In the heavens, it was believed, there must be eternal perfection, and what more natural and beautiful a representation of eternity could one have than ceaseless motion in that most perfect of figures, the circle? All celestial motions must therefore be circular.
It was a fine ideal, but the facts were against it. The observed motions of the planets could not be accounted for by means of circular orbits around the earth. Remaining as faithful as possible to the ideal of heavenly perfection, the Ptolemaic system accounted for the motions by having the planets move on epicycles—circles whose centers move on other circles.
The agreement with observation was good, and a fixed earth was profoundly satisfying. So, in spite of problems, the Ptolemaic system endured. As century followed century astronomy made no major advances, and the earth remained officially immobile in men’s minds. Then, starting in the sixteenth century, a succession of dazzling advances by five great men of widely different temperaments and attainments created not merely a new astronomy but, indeed, a scientific revolution that outshone even the achievements of the Greeks in their heyday. A Pole, a Dane, a German, an Italian, and an Englishman, five towering figures linked by the accident of time and genius, between them ushered in the modern era—in less than two centuries.
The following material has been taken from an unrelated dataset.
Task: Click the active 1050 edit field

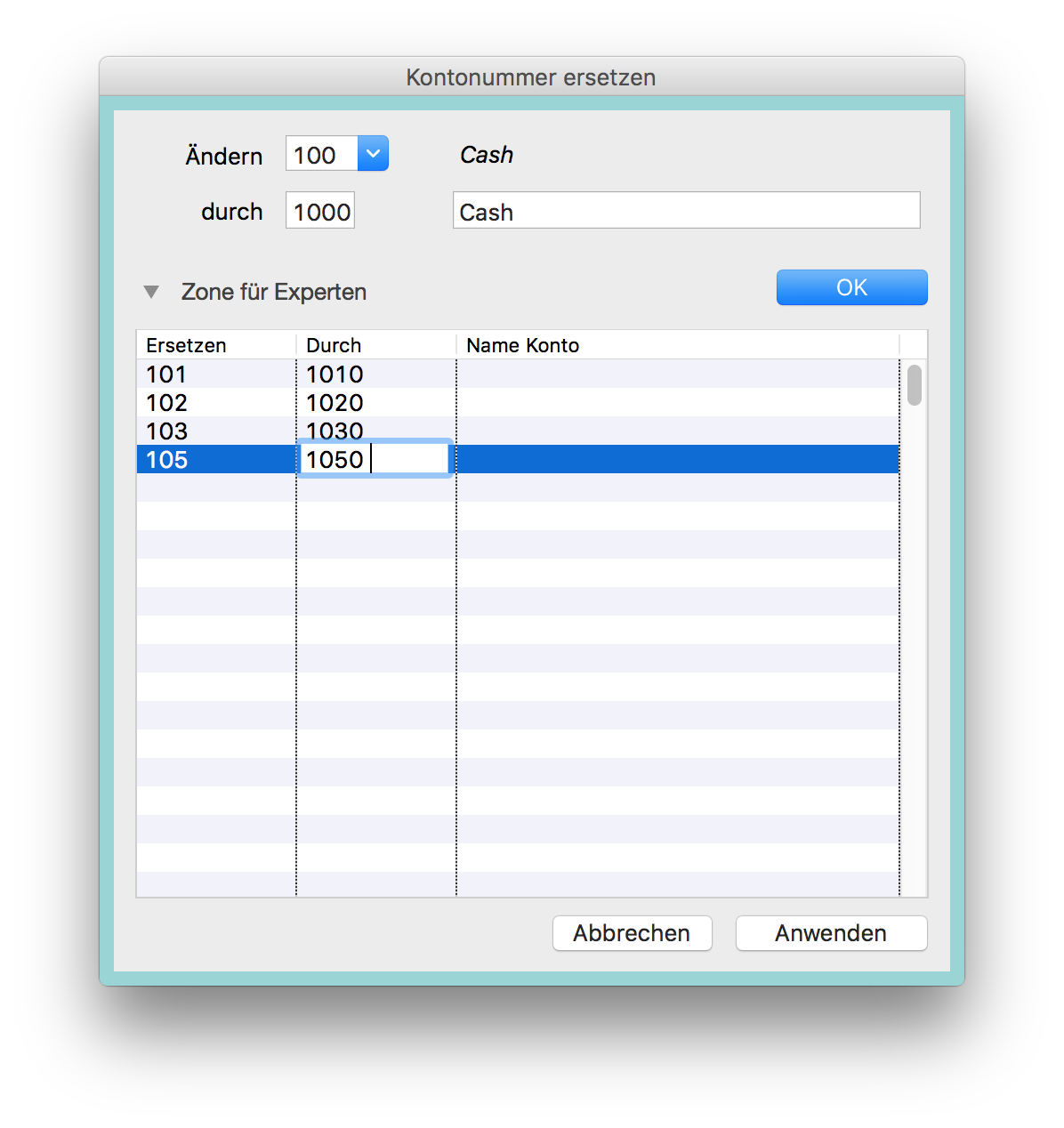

The first of the five was Nicolaus Copernicus, who was born in 1473 in the town of Torun, in Poland, and who became a Canon of the Cathedral in Frauenburg, where he now lies buried. Despite his ecclesiastical post, his theological training, and the official belief of the Church of Rome that the earth is at rest at the center of the universe, he dared to propose that not the earth but the sun is fixed at the center of all things, and that the spherical earth spins on its own axis once a day while moving around the sun in a circle once a year. That is just what Aristarchus had said. But Copernicus said it with such cogency and with such a wealth of mathematical detail that at last the idea of a moving earth prevailed—though not in his lifetime.
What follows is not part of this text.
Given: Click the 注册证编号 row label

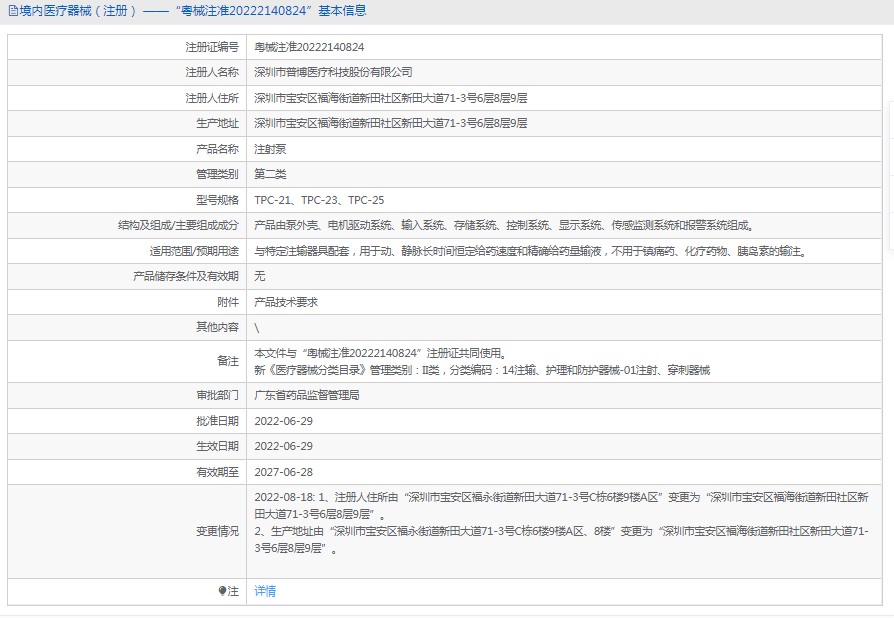Looking at the screenshot, I should (x=212, y=47).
Aware of the risk involved, Copernicus was reluctant to publish his ideas despite friendly encouragement from high-ranking members of the Church. He did allow a sort of summary to be circulated, but by the time he consented to publish the ideas in full detail, in his famous book De revolutionibus orbium coelestium, it was almost too late. A copy rushed from the printer reached him as he lay dying, but he was enfeebled in mind and memory, and it is doubtful that he realized what precious thing had been placed in his hands.
The Copernican system, which is pictured on the following page, had clear advantages over the Ptolemaic. For example, in the Ptolemaic system, with its circles and epicycles, the motion of each of the five planets involved a rotation that takes one year. From the Ptolemaic point of view, that is no more than a fivefold coincidence—an unexplained accident. In the Copernican system, it becomes a fivefold reflection of the annual motion of the earth around the sun, and this is a beautiful simplification. Moreover, the Copernican system allowed the calculation of the relative distances of the different planets from the sun—something quite beyond the capabilities of the Ptolemaic system.
Yet, although this is often not mentioned, there was a strange inconsistency of spirit in the Copernican system: It did not wholly banish the earth from a central role. The unmoving sun was not at the center of the earth’s orbit but somewhat displaced, and the pivotal point of the planetary motions was not the sun but the empty, unsubstantial center of the earth’s orbit. Even if less directly than before, the earth was still dominant. Moreover, the Copernican system was not as simple compared with the Ptolemaic as is sometimes thought, since both needed such things as epicycles in order to account for the observed motions of the planets.